I have watched the video and from my perspective it seems like Apple is trying to fix the music industry with this acquisition. Essentially it is a battle about quality, copyright and compensation, a model that was broken with the advent of the iPod with MP3 music and one that the industry have been unable to fix since then. You could argue that it was broken before then.
  
 Essentially they are arguing that music has become a fast food industry and Apple would like it to become restaurant food again with the promise that people would pay good money for restaurant food and compensate artists accordingly. Artists don't want to create restaurant food whilst being compensated with fast food money. It is kind of a chicken and egg problem.

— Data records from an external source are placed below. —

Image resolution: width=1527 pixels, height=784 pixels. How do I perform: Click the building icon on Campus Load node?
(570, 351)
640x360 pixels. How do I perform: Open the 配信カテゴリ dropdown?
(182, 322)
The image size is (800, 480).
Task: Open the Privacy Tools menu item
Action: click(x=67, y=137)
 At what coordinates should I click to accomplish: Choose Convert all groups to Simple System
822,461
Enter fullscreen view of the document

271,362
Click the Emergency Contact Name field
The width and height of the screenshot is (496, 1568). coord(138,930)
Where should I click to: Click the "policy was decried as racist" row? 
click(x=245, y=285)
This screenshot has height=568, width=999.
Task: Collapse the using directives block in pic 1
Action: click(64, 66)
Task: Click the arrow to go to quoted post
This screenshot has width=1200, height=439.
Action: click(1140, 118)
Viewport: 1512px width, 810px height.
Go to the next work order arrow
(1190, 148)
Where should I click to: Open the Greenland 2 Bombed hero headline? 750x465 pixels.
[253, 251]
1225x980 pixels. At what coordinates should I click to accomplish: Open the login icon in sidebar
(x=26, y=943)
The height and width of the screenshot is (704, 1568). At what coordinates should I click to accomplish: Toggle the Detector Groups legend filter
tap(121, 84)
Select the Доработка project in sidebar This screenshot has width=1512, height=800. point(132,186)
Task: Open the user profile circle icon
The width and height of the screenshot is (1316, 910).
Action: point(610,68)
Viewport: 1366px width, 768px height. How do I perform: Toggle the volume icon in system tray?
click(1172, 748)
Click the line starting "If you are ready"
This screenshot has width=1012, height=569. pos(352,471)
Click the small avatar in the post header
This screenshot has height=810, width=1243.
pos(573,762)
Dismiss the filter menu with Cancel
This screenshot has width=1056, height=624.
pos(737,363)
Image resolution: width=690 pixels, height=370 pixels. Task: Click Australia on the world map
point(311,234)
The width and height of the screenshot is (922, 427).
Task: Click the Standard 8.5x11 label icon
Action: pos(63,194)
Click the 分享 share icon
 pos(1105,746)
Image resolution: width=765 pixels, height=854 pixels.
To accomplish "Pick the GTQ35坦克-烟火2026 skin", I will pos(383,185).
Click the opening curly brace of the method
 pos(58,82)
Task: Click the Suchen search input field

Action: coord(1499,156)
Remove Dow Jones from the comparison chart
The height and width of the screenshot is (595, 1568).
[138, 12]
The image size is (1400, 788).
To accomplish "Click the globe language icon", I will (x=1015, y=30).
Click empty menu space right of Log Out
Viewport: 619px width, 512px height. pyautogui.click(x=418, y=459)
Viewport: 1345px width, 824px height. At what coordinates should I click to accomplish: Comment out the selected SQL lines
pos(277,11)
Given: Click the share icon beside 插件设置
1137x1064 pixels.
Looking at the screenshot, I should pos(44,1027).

Apple is hoping through the leverage of Beats products to get end users to want a taste for restaurant food, that it will kick start this process, and that having the possibility of enjoying your higher class food anywhere will make it irresistible and that everyone will be happy. I guess its tough to say whether this will happen. People like fast food.


----------



## Redcarmoose

mshenay said:


> No word about Beats outside the phone call,
> 
> Oh yea, HEY my phone now controls my house! SUCH a safe idea! yea... no me gusta. I still like having analog systems in my home, but that's not relveant to thread
> 
> non the less, let's hope we see a reVamp of itunes in the furture


 
 I will use it when they can remotely control my Wife!


----------



## StanD

When not in striking range of WiFi your Mobile minutes will skyrocket if you listen to music in the cloud. Most carriers have dumped the all you can eat plan for cellular data. Living in the cloud with music will be too expensive for most people. Unless this changes very soon, this will be problematic for that business plan.


----------



## Makiah S

stand said:


> When not in striking range of WiFi your Mobile minutes will skyrocket if you listen to music in the cloud. Most carriers have dumped the all you can eat plan for cellular data. Living in the cloud with music will be too expensive for most people. Unless this changes very soon, this will be problematic for that business plan.


 
 that is some what true, but you do know that there is a new wirless standard right? 802.11ac, 3 times as fast as the N standard with more range... :\ with home wireless interenet moving to "5g" speeds there's a chance we will start to see more celluar plans running of wifi, as opposed to those big ole celluar towers, but for now yea mobile plans are going to guage their customers


----------



## StanD

mshenay said:


> that is some what true, but you do know that there is a new wirless standard right? 802.11ac, 3 times as fast as the N standard with more range... :\ with home wireless interenet moving to "5g" speeds there's a chance we will start to see more celluar plans running of wifi, as opposed to those big ole celluar towers, but for now yea mobile plans are going to guage their customers


 
 Last summer I got my wife into streaming with Google All Access. She didn't listen to the part I explained about caching playlists onto one's device when at home on wifi. She tore through 2 GB in just a couple of days at the beach. Now she knows better, explore the cloud at home on wifi and listen to cached playlists or cached albums when on the road.


----------



## AUDIOBREEDER

Beats founder must be scratching his head, thinking why he went through this deal cause he could have made double of what was paid.


----------



## vantt1

Let's see what they have to offer in their new Beats Pro. Any time now! It'd better be something revolutionary and innovative.


----------



## Redcarmoose

I just read the Forbs artical about Apple doing away with the headphone jack in favor of lighting headphones only.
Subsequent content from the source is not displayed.